The result should be every line of the listing that holds the word "will".

____________________

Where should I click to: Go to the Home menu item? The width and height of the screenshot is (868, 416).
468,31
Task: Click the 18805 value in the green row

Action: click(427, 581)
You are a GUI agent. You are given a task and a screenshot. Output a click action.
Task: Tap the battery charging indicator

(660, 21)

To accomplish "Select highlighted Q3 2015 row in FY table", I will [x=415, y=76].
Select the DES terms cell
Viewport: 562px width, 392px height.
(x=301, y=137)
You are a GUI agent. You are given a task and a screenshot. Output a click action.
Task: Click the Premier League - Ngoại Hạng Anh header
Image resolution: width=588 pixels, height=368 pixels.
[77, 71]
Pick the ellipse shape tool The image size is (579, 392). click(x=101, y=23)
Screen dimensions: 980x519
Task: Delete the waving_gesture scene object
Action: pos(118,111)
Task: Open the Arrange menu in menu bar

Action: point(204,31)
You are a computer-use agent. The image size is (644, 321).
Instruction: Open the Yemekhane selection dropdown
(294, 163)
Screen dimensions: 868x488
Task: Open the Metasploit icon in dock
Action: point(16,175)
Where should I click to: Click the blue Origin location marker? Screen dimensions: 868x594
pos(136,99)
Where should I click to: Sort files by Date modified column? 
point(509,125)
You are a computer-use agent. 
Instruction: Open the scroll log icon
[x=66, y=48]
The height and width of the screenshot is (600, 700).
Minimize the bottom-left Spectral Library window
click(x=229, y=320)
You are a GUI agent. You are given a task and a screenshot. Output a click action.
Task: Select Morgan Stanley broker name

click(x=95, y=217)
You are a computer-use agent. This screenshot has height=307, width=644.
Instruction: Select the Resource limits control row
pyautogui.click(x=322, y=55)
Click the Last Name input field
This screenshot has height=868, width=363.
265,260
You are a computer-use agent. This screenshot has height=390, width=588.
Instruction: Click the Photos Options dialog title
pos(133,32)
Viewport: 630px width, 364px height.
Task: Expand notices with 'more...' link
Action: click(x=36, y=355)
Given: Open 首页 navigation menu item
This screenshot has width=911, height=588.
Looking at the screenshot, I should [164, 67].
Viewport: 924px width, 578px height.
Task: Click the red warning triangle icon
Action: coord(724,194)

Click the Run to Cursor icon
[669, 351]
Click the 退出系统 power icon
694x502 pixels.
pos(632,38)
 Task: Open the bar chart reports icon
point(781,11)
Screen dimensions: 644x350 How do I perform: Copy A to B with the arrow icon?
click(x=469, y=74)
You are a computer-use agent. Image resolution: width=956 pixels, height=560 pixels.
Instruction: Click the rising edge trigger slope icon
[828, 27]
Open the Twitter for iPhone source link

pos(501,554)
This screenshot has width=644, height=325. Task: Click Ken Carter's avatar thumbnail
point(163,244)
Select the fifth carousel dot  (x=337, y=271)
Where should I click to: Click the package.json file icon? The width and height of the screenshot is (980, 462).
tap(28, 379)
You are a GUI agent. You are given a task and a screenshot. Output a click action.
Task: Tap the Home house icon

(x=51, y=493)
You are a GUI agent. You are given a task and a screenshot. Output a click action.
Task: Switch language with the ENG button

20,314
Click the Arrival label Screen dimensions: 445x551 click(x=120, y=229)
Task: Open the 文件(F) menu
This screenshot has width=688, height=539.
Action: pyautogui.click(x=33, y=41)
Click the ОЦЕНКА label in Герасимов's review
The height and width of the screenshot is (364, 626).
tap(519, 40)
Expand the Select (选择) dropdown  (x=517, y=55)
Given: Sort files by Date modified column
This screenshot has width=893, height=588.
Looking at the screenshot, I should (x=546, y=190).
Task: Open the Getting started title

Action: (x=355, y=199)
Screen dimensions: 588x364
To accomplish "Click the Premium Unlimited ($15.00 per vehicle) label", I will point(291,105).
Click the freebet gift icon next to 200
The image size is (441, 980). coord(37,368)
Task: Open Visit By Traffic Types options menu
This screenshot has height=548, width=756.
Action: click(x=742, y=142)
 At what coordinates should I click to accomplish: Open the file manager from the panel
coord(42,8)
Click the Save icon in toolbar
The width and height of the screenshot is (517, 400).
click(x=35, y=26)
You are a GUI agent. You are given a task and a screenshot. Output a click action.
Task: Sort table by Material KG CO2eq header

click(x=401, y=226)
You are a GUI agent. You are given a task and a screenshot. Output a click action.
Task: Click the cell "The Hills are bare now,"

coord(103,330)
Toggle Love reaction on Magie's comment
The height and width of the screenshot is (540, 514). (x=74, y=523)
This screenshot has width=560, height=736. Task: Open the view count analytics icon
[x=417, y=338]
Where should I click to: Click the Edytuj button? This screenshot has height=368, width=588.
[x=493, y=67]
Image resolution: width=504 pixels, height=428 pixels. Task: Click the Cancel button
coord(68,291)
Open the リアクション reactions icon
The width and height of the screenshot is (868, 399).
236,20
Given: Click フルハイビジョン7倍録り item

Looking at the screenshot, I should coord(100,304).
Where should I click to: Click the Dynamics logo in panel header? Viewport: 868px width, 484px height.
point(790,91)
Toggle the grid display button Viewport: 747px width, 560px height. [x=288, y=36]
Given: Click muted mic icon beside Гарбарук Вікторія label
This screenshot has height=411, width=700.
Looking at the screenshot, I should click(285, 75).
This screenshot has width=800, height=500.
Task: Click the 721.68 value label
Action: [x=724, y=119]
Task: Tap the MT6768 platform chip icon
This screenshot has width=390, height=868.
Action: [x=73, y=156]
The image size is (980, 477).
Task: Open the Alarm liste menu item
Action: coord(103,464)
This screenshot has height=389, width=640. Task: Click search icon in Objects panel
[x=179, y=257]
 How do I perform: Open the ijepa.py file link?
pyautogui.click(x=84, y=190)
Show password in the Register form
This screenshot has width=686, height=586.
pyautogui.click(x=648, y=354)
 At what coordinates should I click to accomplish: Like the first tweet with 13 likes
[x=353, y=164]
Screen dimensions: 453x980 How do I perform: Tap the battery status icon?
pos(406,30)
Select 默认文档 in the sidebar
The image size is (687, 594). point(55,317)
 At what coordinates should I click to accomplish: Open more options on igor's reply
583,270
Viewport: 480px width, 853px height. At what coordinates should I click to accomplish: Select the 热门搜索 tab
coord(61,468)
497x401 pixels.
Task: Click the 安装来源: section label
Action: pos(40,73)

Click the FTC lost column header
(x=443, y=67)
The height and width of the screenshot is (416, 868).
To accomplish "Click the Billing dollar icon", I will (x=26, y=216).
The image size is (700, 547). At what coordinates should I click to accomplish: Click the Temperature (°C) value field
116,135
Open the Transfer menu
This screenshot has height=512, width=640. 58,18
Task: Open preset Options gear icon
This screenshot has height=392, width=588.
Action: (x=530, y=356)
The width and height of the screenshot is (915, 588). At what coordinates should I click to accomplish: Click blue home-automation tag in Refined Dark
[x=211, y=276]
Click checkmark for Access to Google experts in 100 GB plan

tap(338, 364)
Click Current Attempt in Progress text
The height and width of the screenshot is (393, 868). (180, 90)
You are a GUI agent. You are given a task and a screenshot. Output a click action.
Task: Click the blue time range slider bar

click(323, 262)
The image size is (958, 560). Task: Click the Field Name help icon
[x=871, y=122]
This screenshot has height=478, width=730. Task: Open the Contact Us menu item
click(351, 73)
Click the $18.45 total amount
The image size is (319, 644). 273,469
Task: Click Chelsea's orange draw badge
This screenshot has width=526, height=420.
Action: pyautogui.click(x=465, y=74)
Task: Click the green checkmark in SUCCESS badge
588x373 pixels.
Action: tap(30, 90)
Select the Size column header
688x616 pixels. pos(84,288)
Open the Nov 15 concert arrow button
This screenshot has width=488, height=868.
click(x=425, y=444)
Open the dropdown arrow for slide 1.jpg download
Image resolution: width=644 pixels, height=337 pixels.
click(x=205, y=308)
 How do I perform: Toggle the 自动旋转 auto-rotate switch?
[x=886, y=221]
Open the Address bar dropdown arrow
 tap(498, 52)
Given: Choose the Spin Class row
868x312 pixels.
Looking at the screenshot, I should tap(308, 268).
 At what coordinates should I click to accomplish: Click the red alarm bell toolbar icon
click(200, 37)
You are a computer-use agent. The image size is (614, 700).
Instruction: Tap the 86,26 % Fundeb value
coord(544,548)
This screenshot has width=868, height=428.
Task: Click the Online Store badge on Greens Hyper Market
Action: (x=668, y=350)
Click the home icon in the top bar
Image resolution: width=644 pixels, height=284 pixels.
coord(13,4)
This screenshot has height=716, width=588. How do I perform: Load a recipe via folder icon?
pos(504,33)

____________________

● Task solution
To accomplish "Select highlighted Q3 2015 row in FY table", I will [x=415, y=76].
To accomplish "Click the Premium Unlimited ($15.00 per vehicle) label", I will point(291,105).
To accomplish "Click the Billing dollar icon", I will (x=26, y=216).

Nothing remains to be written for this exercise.